Option 2 = ~4 cycles per loop.
Option 3 = ~6 cycles per loop.
Now This is confusing. My reasoning behind the difference comes down to the cache write latency (3 cycles) on my chip and an assumption that the cache has a 128-bit write port (This is pure guess work on my part).
On that basis in Option 1: It will increment p[0] (1 cycle) then increment p[2] (1 cycle) then it has to wait 1 cycle (for cache) then p[1] (1 cycle) then wait 1 cycle (for cache) then p[3] (1 cycle). Finally 2 cycles for increment and jump (Though its usually implemented as decrement and jump). This gives a total of 8 cycles.
In Option 2: It can increment p[0] and p[4] in one cycle then increment p[2] and p[6] in another cycle. Then 2 cycles for subtract and jump. No waits needed on cache. Total 4 cycles.
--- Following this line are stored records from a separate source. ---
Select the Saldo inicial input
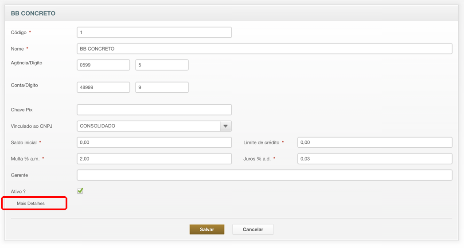 [x=154, y=142]
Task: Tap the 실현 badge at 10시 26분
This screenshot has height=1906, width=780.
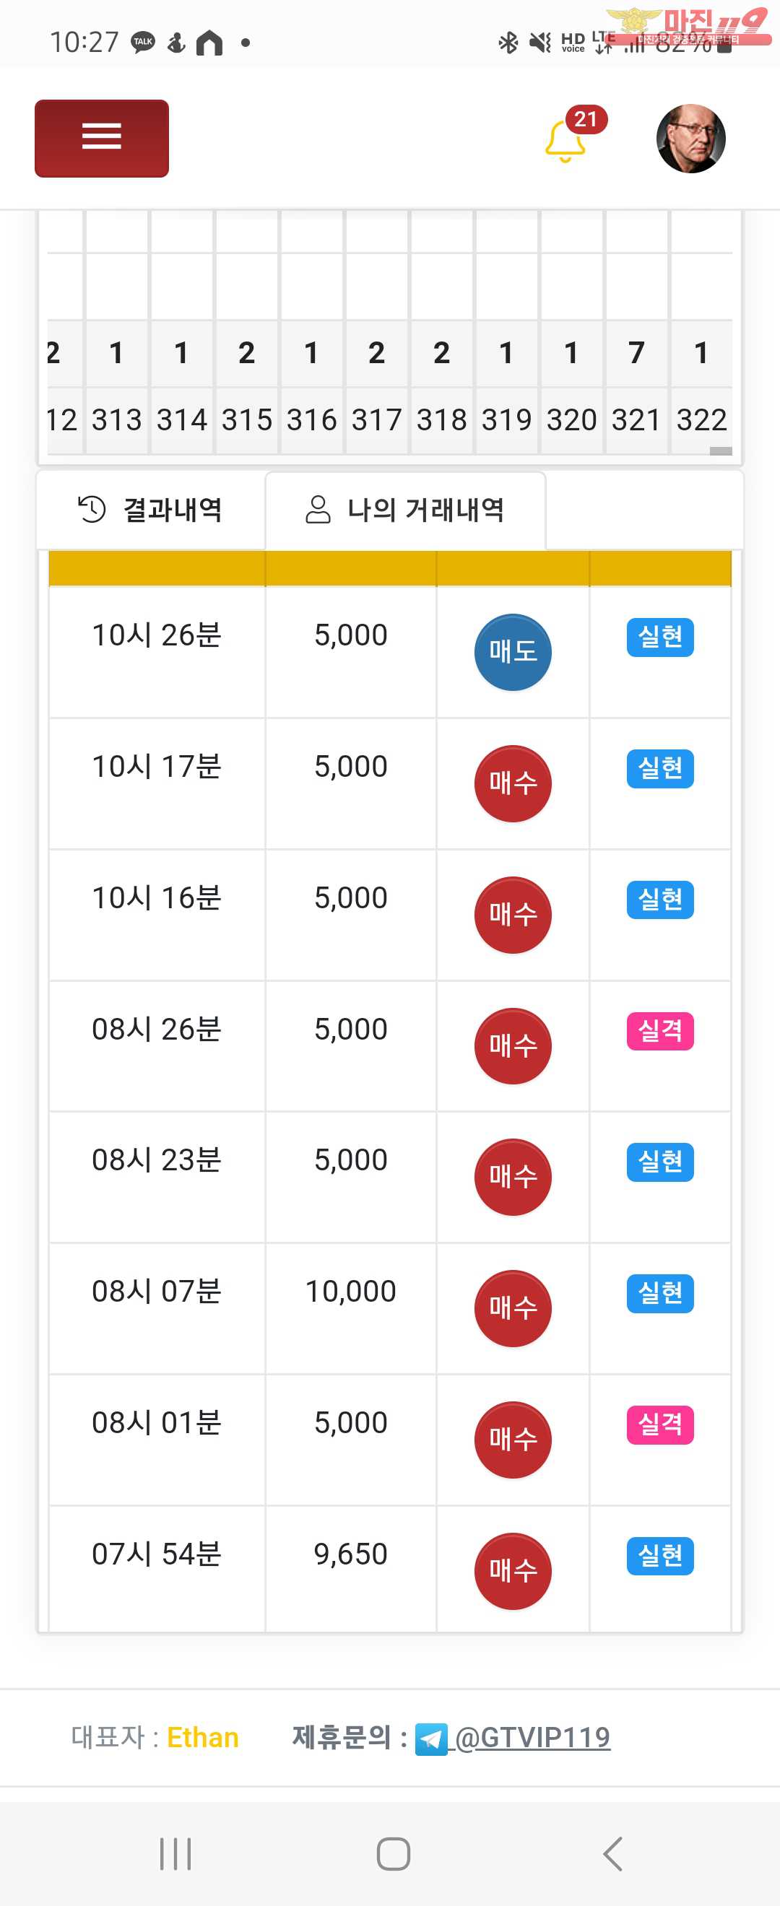Action: tap(659, 637)
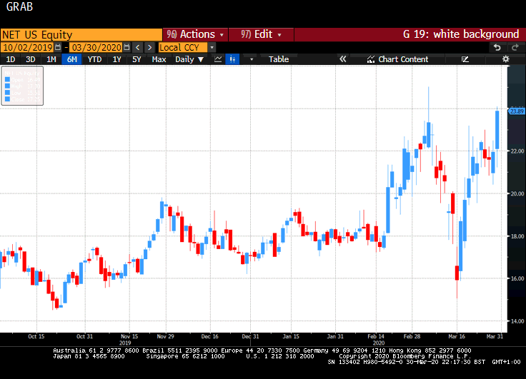This screenshot has height=379, width=526.
Task: Select the line chart type icon
Action: coord(219,59)
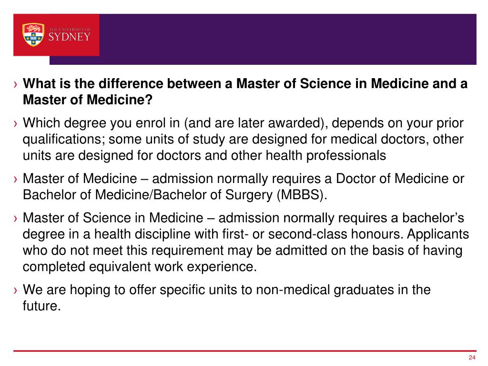Image resolution: width=488 pixels, height=366 pixels.
Task: Click the bold question heading's first line
Action: (245, 84)
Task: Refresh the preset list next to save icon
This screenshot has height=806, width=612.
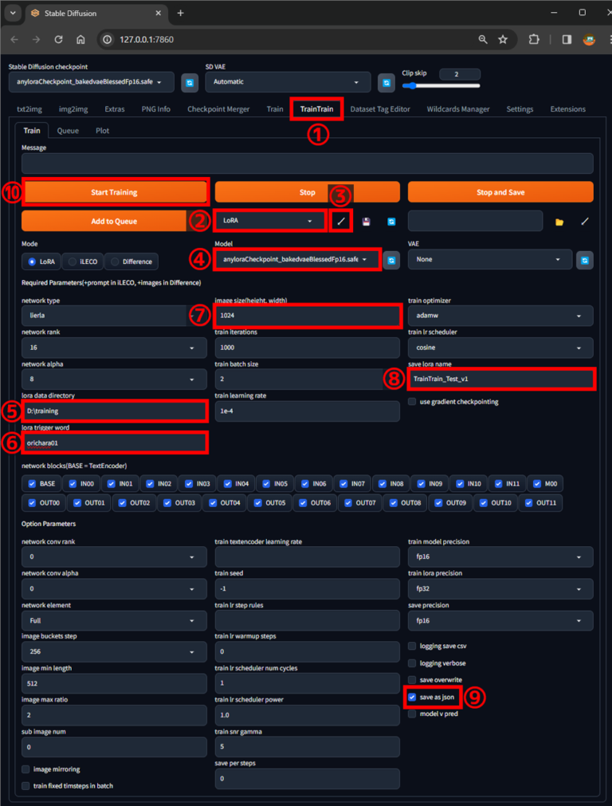Action: [x=391, y=222]
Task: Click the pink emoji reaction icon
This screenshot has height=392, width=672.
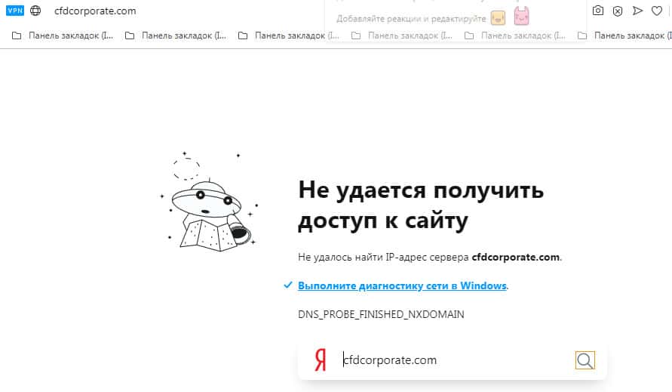Action: pyautogui.click(x=521, y=16)
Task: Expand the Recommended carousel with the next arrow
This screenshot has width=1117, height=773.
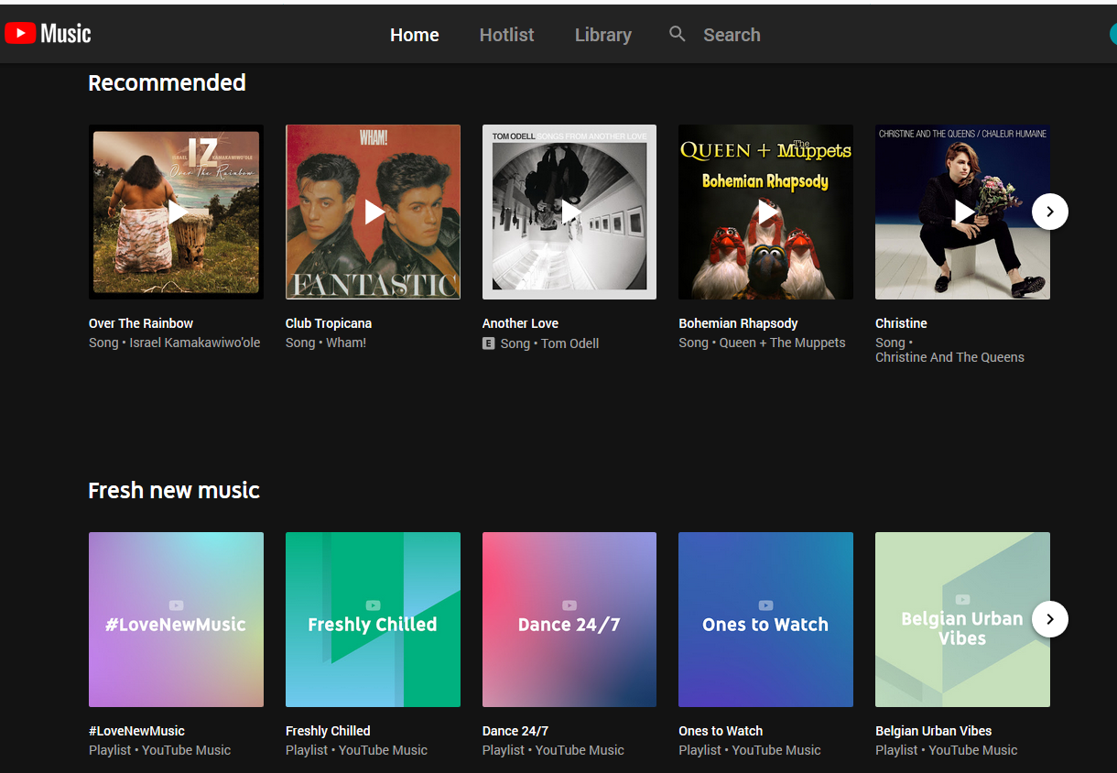Action: [1049, 212]
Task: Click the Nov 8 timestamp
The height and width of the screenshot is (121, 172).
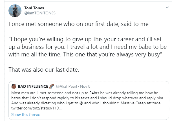Action: (85, 86)
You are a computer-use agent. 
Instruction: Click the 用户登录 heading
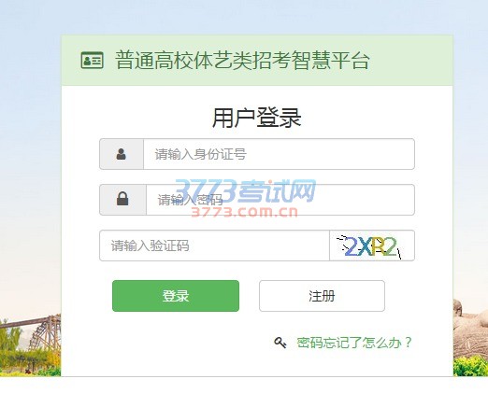tap(257, 118)
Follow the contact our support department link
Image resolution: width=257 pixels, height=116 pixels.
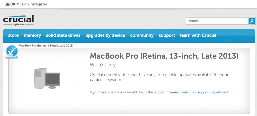204,92
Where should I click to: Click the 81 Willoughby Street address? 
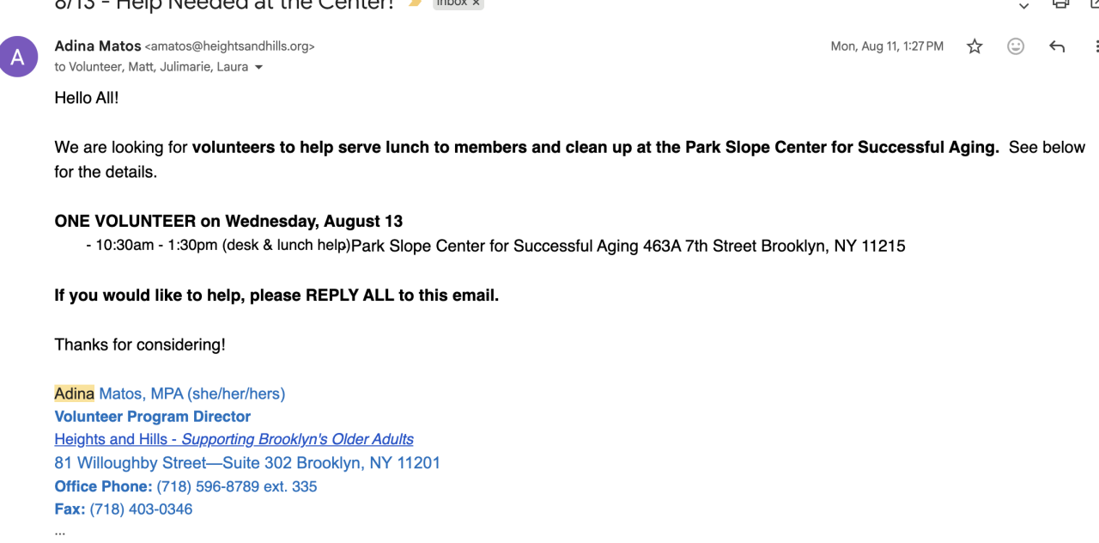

In option开发者_如何转开发 3: It can increment p[0] then has to wait 2 cycles then increment p[2] then subtract and jump. The problem is if you set case 3 to increment p[0] and p[4] it STILL takes 6 cycles (which kinda blows my 128-bit read/write port out of the water).
So ... can anyone tell me what the hell is going on here? Why DOES case 3 take longer? Also I'd love to know what I've got wrong in my thinking above, as i obviously have something wrong! Any ideas would be much appreciated! :)
It'd also be interesting to see how GCC or any other compiler copes with it as well!
Edit: Jerry Coffin's idea gave me some thoughts.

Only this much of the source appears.